When I talked to Mirkarimi, he did express some concern over the fate of Richmond residents living near the park. He said he would push for a study of the area from the SF Parking and Traffic Department, because there has never been one undertaken.

But, if we don't know the current parking and traffic impacts, how can we judge how much has changed as a result of the Saturday closures: Don't we need "baseline" information to make a reasoned decision?

Mirkarimi also suggested that neighborhoods near the park could become residential parking areas, where residents would get stickers to park long-term on the street. Other than making people fill out forms and pay for the right to park near their homes, the stickers would have little effect on people using the park for short periods of time. It would, however, create another revenue stream for the City when parking control officers start citing family and friends who overstay their city-mandated time allocation.

The whole Saturday park road closure plan was poorly conceived. Using the mantra "healthy Saturdays" as a slogan, the measure had nothing to do with health. There is already an abundance of parks where people can play and get exercise and closing other streets in the park would be less disruptive.

I don't know why McGoldrick and his supporters won't consider closing an area in the western end of Golden Gate Park on Saturdays. They say it is too confusing for the public and that there aren't as many amenities in the west end. That's a poor argument, especially when you're fighting for more paved space and a car-free environment. The weather is the same, and there are restrooms in the western end of the park.

As well, the Academy of Sciences, with its planetarium, aquarium and natural history museum, isn't even open yet, and won't be for several years. How can you have a six-month trial, which was intended to become permanent before the trial even ended, long before all of the major cultural institutions in the park are open?

McGoldrick and his supporters jammed this plan down local residents' throats and didn't even give them a fair hearing at the only public hearing that was held. During the supervisor's committee hearing, supporters of the road closures cheered every time one of their supporters spoke and jeered, or publicly criticized, members of the museum and public who dared have a different opinion.

McGoldrick allowed the four-hour hearing to be on scale with a high school pep rally and never reprimanded his supporters, who personally attacked individual members of the city's cultural institutions and public.

He also attacked, like a prosecutor, a member of the SF Recreation and Park Department who showed up to testify on behalf of the department. The department's position was to close roads in the less-traveled western end of the park instead of in the eastern end.

I've been going to these hearings, in all types of city departments, for 18 years, and I was disgusted at the lack of civility that was exhibited by members of my city government. Civic debate with McGoldrick at the helm is more like a carnival, where participants let their immature frustrations out on those who dare disagree with them. You could definitely tell who the adults at the meeting were.

Supporters of Saturday road closures should take their proposal back to the voters of San Francisco. They, in their wisdom, will decide whether or not the plan is a good one. If proponents of Saturday closures are smart, they will propose closing roads in the western end of the park.

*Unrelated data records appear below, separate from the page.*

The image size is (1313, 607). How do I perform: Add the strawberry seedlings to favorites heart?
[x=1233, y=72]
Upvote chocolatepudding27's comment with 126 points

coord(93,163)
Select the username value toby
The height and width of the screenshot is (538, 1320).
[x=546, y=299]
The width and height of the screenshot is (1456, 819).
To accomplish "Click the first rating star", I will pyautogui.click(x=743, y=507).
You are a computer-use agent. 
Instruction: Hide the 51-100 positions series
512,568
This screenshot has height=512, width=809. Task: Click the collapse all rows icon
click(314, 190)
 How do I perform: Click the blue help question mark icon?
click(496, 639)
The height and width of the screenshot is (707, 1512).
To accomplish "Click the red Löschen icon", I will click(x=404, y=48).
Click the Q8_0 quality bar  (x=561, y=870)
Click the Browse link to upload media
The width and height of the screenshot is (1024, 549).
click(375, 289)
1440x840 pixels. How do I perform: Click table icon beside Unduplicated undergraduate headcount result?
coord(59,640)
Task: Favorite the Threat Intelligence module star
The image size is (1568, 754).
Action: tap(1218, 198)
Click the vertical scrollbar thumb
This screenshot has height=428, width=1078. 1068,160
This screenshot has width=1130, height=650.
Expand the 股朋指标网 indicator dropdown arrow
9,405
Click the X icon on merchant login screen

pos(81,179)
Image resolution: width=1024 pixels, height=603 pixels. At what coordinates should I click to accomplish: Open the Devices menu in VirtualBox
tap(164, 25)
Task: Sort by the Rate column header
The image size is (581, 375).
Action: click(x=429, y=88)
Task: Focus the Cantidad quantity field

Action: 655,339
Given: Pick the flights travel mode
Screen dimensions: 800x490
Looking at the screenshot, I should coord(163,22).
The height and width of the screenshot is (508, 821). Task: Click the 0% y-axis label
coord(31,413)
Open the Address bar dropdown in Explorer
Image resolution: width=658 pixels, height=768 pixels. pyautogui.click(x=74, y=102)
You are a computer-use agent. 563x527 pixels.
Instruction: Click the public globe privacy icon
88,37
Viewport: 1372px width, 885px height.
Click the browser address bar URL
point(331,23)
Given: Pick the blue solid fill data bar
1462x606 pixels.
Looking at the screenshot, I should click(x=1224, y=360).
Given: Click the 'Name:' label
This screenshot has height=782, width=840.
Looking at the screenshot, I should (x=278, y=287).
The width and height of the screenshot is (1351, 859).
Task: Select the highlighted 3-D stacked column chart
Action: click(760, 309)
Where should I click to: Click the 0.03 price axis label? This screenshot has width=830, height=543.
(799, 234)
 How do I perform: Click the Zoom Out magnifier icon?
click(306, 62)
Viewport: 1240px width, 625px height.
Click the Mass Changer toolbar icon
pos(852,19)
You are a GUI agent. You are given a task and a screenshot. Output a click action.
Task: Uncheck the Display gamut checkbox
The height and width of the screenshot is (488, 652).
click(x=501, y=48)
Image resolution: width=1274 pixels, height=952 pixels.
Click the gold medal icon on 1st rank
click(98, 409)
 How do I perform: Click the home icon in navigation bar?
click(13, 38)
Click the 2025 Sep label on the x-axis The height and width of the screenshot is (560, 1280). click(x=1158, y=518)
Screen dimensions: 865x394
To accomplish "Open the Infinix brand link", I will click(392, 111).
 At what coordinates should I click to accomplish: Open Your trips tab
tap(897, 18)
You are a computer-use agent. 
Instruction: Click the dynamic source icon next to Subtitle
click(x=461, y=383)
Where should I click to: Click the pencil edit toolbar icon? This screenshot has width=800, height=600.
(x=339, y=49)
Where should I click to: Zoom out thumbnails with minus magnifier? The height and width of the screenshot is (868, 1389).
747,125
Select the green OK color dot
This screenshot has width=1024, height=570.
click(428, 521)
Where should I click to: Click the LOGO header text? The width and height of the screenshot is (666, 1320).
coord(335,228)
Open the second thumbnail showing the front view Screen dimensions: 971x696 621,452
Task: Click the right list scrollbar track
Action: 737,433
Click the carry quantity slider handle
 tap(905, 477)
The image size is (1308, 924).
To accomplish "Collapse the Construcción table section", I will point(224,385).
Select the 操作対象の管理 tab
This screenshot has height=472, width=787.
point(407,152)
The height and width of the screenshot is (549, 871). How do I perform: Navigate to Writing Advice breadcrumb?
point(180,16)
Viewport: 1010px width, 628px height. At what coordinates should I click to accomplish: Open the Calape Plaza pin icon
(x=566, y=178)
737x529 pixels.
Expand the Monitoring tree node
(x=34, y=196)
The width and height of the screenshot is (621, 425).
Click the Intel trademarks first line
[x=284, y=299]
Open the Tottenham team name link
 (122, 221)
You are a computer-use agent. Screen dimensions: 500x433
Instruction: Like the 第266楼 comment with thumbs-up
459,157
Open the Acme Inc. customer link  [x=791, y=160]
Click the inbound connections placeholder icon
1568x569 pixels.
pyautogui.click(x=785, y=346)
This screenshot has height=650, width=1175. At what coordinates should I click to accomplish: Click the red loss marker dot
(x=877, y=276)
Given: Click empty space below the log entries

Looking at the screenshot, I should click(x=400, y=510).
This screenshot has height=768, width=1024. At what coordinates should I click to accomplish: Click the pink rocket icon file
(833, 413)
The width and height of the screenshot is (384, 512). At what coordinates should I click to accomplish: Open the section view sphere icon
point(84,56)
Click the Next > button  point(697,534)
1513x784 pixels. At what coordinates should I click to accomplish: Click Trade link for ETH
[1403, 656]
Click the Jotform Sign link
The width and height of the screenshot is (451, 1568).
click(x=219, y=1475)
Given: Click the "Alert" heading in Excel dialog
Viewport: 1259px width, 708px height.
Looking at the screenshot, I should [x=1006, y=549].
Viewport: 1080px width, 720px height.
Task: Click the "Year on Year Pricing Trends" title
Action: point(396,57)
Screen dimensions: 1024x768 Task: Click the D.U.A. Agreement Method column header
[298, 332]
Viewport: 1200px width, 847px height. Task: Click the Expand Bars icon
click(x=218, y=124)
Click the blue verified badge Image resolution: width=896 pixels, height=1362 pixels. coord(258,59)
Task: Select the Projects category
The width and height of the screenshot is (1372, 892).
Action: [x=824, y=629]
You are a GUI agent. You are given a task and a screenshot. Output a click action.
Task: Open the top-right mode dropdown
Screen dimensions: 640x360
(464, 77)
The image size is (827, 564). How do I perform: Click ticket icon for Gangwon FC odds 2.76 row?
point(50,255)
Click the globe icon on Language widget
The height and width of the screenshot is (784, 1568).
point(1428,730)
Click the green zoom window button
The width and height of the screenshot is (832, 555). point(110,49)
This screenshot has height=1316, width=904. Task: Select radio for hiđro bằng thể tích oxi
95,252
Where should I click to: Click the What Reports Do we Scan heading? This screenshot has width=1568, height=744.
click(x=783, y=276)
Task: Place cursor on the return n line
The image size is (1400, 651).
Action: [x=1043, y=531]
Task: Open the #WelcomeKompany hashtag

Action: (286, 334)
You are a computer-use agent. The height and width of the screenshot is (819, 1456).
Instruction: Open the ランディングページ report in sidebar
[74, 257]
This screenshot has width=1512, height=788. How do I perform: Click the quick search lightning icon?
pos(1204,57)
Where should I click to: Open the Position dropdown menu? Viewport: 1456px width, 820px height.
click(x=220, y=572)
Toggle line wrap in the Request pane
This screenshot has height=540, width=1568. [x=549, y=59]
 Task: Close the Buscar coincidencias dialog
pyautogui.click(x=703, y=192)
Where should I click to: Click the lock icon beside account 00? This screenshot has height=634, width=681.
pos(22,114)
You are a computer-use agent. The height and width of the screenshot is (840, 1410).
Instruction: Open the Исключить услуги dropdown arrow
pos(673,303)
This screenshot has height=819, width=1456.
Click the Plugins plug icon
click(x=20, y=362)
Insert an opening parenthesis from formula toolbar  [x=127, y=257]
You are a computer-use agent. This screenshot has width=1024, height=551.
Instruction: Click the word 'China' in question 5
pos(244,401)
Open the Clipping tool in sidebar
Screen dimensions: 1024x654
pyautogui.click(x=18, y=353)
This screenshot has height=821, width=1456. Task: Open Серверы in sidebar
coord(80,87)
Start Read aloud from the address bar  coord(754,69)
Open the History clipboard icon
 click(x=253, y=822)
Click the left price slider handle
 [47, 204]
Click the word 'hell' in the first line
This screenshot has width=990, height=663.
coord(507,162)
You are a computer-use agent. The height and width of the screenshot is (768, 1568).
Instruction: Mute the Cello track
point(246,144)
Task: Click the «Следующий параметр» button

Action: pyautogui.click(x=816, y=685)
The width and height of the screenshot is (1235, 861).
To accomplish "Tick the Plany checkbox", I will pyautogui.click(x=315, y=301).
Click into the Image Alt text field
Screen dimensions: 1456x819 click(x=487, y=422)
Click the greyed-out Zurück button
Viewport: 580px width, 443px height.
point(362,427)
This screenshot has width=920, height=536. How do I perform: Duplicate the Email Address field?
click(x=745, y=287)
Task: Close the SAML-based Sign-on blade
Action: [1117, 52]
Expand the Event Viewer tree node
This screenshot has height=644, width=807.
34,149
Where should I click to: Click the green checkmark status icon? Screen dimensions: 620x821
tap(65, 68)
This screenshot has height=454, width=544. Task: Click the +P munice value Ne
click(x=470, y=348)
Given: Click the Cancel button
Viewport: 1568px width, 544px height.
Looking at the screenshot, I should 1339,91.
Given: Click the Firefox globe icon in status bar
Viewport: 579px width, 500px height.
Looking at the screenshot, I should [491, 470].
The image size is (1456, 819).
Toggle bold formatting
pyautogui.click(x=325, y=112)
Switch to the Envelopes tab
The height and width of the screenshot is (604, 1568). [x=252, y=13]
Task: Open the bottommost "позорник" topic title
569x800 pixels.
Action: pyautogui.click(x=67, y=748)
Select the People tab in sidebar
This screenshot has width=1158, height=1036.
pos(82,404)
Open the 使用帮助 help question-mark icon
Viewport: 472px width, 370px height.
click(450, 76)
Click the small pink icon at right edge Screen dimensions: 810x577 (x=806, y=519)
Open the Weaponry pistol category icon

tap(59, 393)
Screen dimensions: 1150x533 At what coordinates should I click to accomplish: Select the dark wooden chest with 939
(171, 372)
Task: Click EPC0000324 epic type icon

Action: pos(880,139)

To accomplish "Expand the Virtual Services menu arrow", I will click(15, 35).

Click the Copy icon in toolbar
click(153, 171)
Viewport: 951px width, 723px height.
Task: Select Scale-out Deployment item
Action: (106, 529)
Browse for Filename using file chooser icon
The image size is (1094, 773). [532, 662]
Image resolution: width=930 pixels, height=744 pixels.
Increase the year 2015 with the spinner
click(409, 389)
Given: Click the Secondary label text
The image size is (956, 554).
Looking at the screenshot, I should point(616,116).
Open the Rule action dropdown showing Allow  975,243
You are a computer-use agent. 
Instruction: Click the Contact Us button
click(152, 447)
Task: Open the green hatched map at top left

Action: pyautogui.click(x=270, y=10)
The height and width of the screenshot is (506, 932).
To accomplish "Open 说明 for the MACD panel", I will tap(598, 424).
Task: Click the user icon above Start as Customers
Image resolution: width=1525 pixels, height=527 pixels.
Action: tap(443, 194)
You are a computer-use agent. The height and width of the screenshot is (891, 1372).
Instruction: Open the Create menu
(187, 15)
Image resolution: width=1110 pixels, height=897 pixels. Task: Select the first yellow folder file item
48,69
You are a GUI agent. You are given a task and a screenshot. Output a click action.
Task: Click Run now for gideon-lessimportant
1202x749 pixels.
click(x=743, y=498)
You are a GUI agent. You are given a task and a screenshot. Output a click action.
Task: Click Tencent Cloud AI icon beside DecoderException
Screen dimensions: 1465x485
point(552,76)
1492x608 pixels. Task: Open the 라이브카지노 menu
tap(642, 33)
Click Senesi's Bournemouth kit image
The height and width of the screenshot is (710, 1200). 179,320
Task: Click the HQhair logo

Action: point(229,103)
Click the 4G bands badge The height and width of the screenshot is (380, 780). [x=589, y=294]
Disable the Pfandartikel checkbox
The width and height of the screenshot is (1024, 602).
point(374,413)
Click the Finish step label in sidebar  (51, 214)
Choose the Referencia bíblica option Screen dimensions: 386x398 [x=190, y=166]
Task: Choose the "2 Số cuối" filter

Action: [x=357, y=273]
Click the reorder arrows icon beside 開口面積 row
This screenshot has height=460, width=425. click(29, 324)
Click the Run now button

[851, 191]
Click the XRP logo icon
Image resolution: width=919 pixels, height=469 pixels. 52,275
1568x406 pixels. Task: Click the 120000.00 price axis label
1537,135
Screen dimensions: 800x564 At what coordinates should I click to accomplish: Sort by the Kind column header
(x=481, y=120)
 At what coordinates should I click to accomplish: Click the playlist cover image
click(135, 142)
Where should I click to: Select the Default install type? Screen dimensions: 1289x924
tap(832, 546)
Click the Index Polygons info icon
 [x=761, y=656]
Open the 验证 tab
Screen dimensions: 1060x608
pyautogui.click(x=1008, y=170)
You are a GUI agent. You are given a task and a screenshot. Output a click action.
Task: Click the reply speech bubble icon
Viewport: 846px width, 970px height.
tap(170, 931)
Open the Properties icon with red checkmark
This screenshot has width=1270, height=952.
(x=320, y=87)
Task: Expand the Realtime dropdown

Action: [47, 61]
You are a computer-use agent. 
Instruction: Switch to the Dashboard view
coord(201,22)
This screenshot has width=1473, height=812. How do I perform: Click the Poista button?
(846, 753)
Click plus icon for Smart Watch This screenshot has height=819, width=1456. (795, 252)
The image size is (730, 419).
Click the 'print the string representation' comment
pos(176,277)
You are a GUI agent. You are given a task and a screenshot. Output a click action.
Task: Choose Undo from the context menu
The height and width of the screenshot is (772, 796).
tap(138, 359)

Closing some roads in the west end of the park would spare inner Richmond and Sunset district residents from a degradation in their quality of life, would lessen the severe traffic impacts that are likely to occur on the few roads that cross the park, and would keep the park's cultural institutions from being negatively impacted.

In McGoldrick's zeal to attack the city's cultural institutions, he lost sight of those who elected him - his constituents, who clearly do not want the park closed on Saturdays. As the representative for the Richmond District, McGoldrick should represent those who elected him, and not pander to the narrow self-interests of a small group of people who don't care about the concerns of Richmond residents.

Paul Kozakiewicz is the publisher of the Richmond Review and Sunset Beacon newspapers.